1954 Romer was awarded the Mary Clark Thompson Medal from the National Academy of Sciences (NAS ), and two years later he received the Daniel Giraud Elliot Medal from the Academy. 1962 Romer received the Penrose Medal of the Geological Society of America. In 1964 he became a corresponding member of the Bavarian Academy of Sciences. To him, the Romer -Simpson Medal was named in honor of an award in the field of vertebrate paleontology of the Society of Vertebrate Paleontology, whose honor he was a member (1968).

Writings

  • Vertebrate Paleontology. University of Chicago Press, Chicago, 1933, 2nd edition 1945, 3rd Edition 1966.

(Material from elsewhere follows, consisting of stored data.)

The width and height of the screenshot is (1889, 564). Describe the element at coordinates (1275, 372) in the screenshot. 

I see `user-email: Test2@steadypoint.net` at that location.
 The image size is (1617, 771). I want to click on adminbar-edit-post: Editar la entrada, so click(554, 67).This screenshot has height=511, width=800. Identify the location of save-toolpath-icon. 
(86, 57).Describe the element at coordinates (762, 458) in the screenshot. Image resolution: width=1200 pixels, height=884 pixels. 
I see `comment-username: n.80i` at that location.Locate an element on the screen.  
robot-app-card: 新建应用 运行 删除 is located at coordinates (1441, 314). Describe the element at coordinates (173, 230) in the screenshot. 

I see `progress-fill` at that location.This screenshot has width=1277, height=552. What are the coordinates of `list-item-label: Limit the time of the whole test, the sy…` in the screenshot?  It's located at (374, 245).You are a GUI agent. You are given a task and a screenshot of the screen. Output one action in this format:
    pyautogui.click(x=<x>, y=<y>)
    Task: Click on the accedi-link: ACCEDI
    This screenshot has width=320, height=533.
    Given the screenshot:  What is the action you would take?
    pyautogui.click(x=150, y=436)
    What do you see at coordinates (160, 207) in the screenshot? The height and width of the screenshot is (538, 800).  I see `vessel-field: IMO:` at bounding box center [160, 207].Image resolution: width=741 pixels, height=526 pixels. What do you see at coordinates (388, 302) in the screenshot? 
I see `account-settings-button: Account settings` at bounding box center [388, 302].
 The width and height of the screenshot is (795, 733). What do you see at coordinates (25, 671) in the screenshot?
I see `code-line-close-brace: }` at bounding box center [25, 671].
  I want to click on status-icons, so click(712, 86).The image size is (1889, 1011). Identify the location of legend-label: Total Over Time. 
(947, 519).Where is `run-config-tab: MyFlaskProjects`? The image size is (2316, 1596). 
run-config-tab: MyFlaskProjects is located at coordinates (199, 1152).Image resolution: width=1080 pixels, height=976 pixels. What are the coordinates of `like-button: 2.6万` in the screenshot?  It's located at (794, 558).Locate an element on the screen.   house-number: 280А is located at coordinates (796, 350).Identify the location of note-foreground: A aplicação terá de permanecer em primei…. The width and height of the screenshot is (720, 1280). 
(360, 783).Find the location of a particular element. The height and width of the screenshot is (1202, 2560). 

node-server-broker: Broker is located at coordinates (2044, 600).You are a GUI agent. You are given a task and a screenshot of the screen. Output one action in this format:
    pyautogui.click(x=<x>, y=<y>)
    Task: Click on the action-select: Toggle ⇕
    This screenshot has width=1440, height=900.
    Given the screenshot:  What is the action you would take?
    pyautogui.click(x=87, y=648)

  • Man and the Vertebrates. University of Chicago Press, Chicago, 1933, 2nd edition 1937, 3rd edition 1941, 4th edition in 1949 under the revised title The Vertebrate Story.
  • The Vertebrate Body. W. B. Saunders, Philadelphia 1949, 2nd edition 1955, 3rd edition 1962, 4th edition 1970; from the 5th edition, together with Thomas S. Parsons: 5th edition 1977, 6th edition 1985.
  • Osteology of the Reptiles. University of Chicago Press, Chicago 1956.
  • Notes and Comments on Vertebrate Paleontology. University of Chicago Press, Chicago 1968.